Conservators working in Antarctica got a spectacular light show when perfect atmospheric conditions revealed an amazing Aurora.
An Aurora is an electro-static phenomenon that results in colourful lights in the sky best seen at night. In Antarctica and the Southern Hemisphere it is called the Aurora Australis. The one seen in the Northern Hemisphere is called the Aurora Borealis.
Luckily, a time-lapse film-maker was visiting the area and was able to capture some great footage of the Aurora.
The light show was a welcome break for a team of workers who are busy conserving artefacts from Ernest Shackleton’s hut, left over from his attempt to reach the South Pole in 1908.
They are working through the Antarctic winter, facing 24-hour darkness and temperatures of -40°C and you can read about their work in regular updates to the Natural History Museum’s Antarctic conservation blog.

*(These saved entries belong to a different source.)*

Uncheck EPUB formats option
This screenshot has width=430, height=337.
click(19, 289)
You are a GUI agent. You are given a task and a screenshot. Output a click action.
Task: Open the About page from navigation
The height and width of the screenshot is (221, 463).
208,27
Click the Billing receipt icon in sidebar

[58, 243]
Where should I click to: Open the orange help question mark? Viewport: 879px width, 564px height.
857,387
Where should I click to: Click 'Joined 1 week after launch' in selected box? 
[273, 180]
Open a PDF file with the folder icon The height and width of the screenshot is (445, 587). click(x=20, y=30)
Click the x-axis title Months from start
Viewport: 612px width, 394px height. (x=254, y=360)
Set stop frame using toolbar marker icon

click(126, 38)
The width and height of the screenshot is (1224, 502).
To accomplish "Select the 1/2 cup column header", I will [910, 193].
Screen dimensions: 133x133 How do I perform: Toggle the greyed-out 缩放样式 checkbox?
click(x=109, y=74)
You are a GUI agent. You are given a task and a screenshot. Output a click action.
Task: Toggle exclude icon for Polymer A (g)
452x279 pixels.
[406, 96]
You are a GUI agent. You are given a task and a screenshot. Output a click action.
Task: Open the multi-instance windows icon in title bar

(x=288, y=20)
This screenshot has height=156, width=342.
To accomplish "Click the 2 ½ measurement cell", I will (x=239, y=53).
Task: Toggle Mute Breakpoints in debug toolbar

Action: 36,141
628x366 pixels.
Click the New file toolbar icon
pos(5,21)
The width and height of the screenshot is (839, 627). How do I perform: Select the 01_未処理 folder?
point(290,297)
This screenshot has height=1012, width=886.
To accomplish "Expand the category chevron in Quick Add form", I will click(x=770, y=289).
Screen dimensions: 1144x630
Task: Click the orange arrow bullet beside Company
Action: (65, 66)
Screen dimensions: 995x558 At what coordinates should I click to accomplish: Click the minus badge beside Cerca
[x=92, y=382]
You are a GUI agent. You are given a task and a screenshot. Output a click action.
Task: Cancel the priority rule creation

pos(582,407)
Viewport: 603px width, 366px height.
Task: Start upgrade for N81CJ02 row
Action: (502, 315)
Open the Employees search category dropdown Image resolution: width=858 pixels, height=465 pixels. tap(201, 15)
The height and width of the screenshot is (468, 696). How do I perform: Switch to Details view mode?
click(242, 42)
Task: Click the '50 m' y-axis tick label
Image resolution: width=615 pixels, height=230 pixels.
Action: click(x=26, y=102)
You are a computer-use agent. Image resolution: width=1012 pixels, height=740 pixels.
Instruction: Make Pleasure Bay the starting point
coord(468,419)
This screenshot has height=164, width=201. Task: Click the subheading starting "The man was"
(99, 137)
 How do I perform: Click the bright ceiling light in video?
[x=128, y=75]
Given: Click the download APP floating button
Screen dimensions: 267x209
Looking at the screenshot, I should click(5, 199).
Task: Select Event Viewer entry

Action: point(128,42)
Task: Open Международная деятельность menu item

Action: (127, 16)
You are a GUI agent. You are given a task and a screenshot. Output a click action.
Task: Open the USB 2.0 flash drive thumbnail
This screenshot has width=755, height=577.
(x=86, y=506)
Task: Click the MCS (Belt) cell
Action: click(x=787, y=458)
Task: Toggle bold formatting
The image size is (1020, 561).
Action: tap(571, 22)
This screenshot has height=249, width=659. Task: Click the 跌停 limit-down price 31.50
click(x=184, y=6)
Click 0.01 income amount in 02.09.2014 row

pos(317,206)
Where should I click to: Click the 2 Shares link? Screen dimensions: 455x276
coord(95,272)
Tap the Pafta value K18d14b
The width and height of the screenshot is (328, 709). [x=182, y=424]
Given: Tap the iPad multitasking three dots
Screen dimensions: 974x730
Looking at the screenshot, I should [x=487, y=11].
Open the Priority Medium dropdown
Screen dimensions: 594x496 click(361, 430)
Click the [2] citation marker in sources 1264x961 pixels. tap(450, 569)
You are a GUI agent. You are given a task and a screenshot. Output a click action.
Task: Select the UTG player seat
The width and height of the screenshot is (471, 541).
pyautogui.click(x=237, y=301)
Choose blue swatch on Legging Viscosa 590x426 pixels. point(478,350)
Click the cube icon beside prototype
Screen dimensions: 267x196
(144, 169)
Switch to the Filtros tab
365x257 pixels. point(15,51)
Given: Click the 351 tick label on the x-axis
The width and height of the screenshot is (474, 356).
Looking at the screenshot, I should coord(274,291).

The team blog about their conservation work such as how they conserve a Heinz jar of Indian relish, to how they survive the hostile living conditions and the disappearing sun. Find out about the polar plunge, a ritual carried out four times a year where they jump into freezing Antarctic waters for fun.
The team is part of Ross Sea Preservation Project led by the Antarctic Heritage Trust. They are staying at Scott Base near to Shackleton's hut at Royds Bay on Ross Island.